Reproduce each line of the material below verbatim.
>> start
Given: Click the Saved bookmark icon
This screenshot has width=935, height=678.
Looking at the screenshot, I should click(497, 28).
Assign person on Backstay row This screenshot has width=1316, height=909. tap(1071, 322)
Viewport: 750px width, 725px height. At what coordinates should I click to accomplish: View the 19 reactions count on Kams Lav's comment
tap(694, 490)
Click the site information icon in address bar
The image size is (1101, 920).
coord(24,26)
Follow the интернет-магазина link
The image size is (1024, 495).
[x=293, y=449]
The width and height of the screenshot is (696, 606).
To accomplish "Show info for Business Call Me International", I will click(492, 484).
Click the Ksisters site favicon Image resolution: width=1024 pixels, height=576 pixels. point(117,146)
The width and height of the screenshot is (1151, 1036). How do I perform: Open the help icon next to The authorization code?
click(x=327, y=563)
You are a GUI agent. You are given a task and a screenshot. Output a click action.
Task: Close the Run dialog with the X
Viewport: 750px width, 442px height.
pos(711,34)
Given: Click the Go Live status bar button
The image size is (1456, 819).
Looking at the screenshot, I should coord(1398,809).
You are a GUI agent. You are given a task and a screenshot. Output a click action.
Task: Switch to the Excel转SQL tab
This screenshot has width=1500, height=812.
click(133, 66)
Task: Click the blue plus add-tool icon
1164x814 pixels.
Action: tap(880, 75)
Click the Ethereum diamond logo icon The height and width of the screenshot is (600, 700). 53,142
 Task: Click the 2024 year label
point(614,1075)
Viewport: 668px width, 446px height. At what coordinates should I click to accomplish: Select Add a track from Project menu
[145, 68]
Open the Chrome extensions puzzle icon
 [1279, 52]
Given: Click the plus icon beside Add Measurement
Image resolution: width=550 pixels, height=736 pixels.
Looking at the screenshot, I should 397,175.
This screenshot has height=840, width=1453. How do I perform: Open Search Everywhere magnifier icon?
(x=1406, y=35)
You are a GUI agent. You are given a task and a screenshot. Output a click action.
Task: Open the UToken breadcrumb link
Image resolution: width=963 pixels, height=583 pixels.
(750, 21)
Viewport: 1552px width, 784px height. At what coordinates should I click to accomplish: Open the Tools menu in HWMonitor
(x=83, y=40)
>> end
• [ANSWER TO THE TASK]
Given: Click the Saved bookmark icon
This screenshot has width=935, height=678.
Looking at the screenshot, I should click(497, 28).
Assign person on Backstay row This screenshot has width=1316, height=909. tap(1071, 322)
Viewport: 750px width, 725px height. At what coordinates should I click to accomplish: View the 19 reactions count on Kams Lav's comment
tap(694, 490)
Click the site information icon in address bar
The image size is (1101, 920).
coord(24,26)
Follow the интернет-магазина link
The image size is (1024, 495).
[x=293, y=449]
The width and height of the screenshot is (696, 606).
To accomplish "Show info for Business Call Me International", I will click(492, 484).
Click the Ksisters site favicon Image resolution: width=1024 pixels, height=576 pixels. point(117,146)
The width and height of the screenshot is (1151, 1036). How do I perform: Open the help icon next to The authorization code?
click(x=327, y=563)
You are a GUI agent. You are given a task and a screenshot. Output a click action.
Task: Close the Run dialog with the X
Viewport: 750px width, 442px height.
pos(711,34)
Given: Click the Go Live status bar button
The image size is (1456, 819).
Looking at the screenshot, I should coord(1398,809).
You are a GUI agent. You are given a task and a screenshot. Output a click action.
Task: Switch to the Excel转SQL tab
This screenshot has width=1500, height=812.
click(133, 66)
Task: Click the blue plus add-tool icon
1164x814 pixels.
Action: tap(880, 75)
Click the Ethereum diamond logo icon The height and width of the screenshot is (600, 700). 53,142
 Task: Click the 2024 year label
point(614,1075)
Viewport: 668px width, 446px height. At what coordinates should I click to accomplish: Select Add a track from Project menu
[145, 68]
Open the Chrome extensions puzzle icon
 [1279, 52]
Given: Click the plus icon beside Add Measurement
Image resolution: width=550 pixels, height=736 pixels.
Looking at the screenshot, I should 397,175.
This screenshot has height=840, width=1453. How do I perform: Open Search Everywhere magnifier icon?
(x=1406, y=35)
You are a GUI agent. You are given a task and a screenshot. Output a click action.
Task: Open the UToken breadcrumb link
Image resolution: width=963 pixels, height=583 pixels.
(750, 21)
Viewport: 1552px width, 784px height. At what coordinates should I click to accomplish: Open the Tools menu in HWMonitor
(x=83, y=40)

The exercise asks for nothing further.